The book has a hard-cover and 224 full-color pages printed on high-quality paper. It measures 24 by 20 centimeters and weighs a cool kilogram!

The text is presented side-by-side in two languages: English and French. The integral text is provided in both languages.

I am very proud that the book includes a foreword by Satoru Okada.

Okada joined Nintendo in 1969 and was part of the team that created most of the wonderful toys featured in BEFORE MARIO. When Gunpei Yokoi left Nintendo in 1996, Okada took over as general manager of the Research & Engineering department.

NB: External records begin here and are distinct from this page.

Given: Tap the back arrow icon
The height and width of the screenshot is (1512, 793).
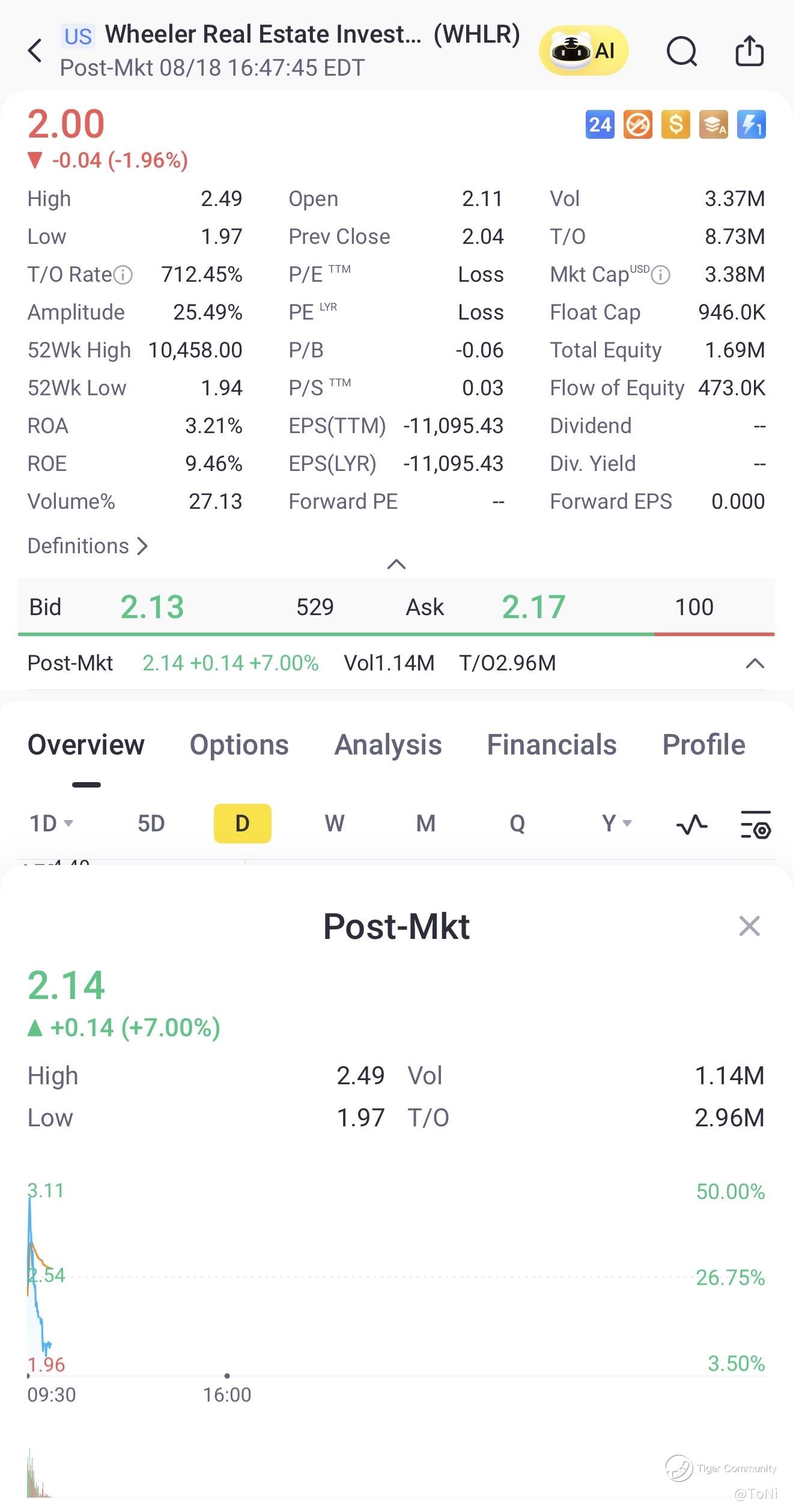Looking at the screenshot, I should (35, 50).
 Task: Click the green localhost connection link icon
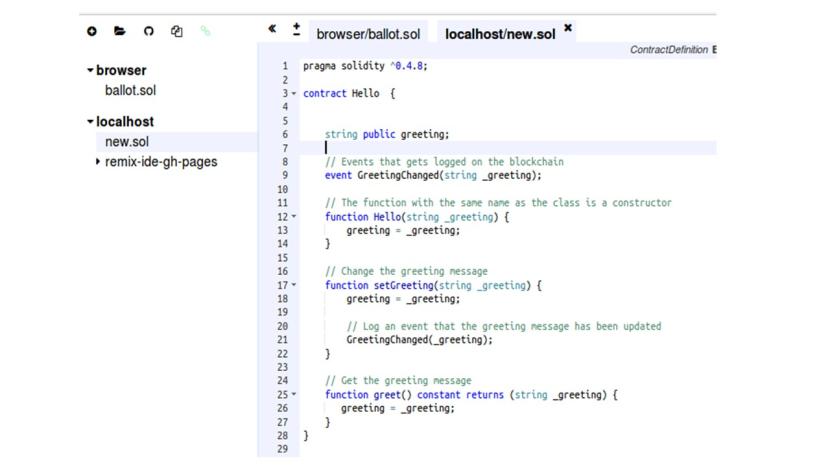(205, 31)
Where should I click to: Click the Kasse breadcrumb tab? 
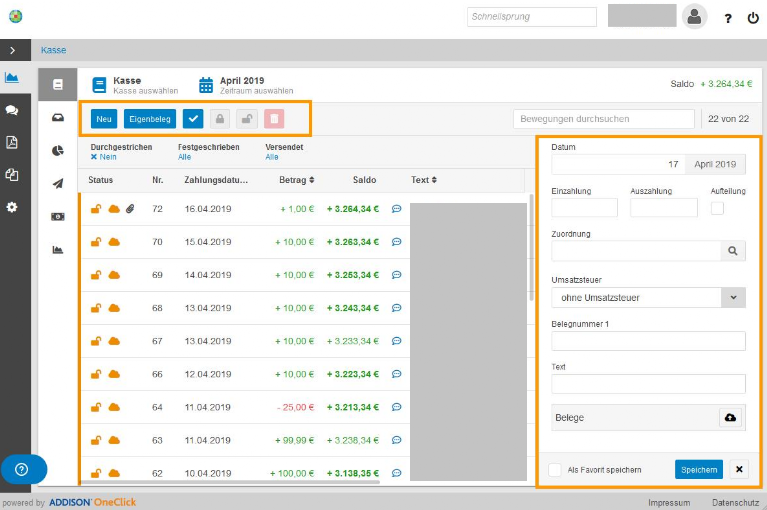53,50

Under his management, this team developed the Gameboy Advance and Nintendo DS. Okada retired a few years ago.

Okada is the (co)designer of many of Nintendo's games and toys, including Game & Watch and the Game Boy. He was also director and producer for multiple video games, including the original Metroid, Kid Icarus and Super Mario Land.

As you can image, it was a great honor for me that a Nintendo veteran of such stature shared some of his memories in the foreword of this book.

Nintendo was founded in 1889. Until the 1960s, Nintendo was a modestly successful company, which manufactured playing cards for the local Japanese market.

Fast forward 25 years and Nintendo has become a world leader in electronic entertainment. How did this miraculous transformation come about?

BEFORE MARIO will answer that question, through a richly illustrated overview of over fifty Nintendo toys and games that represent this crucial period in the company's history.

Besides Nintendo's company timeline and background information on my collection, the book's main content is presented in five chapters: Family Games, Toys, Electro-mechanical Games, Portable Electronic Games and Home Consoles.

Each of these chapters contains a selection of toys and games that best illustrate this part of Nintendo's history.

All entries in the book include a compact introduction that highlights the toy's most important features and historic context and relevance.

Most of the space is used up by hundreds of large pictures that bring these toys and games to live. All photographs were taken specifically for this book, using items from my personal collection.

Six bonus sections deliver a wealth of extra content on Nintendo's Disney themed board games, toys licensed by Nintendo, Nintendo's arcade games, an overview of all Game & Watch games, the story of the Bassmate Computer and an overview of Nintendo logos from this era.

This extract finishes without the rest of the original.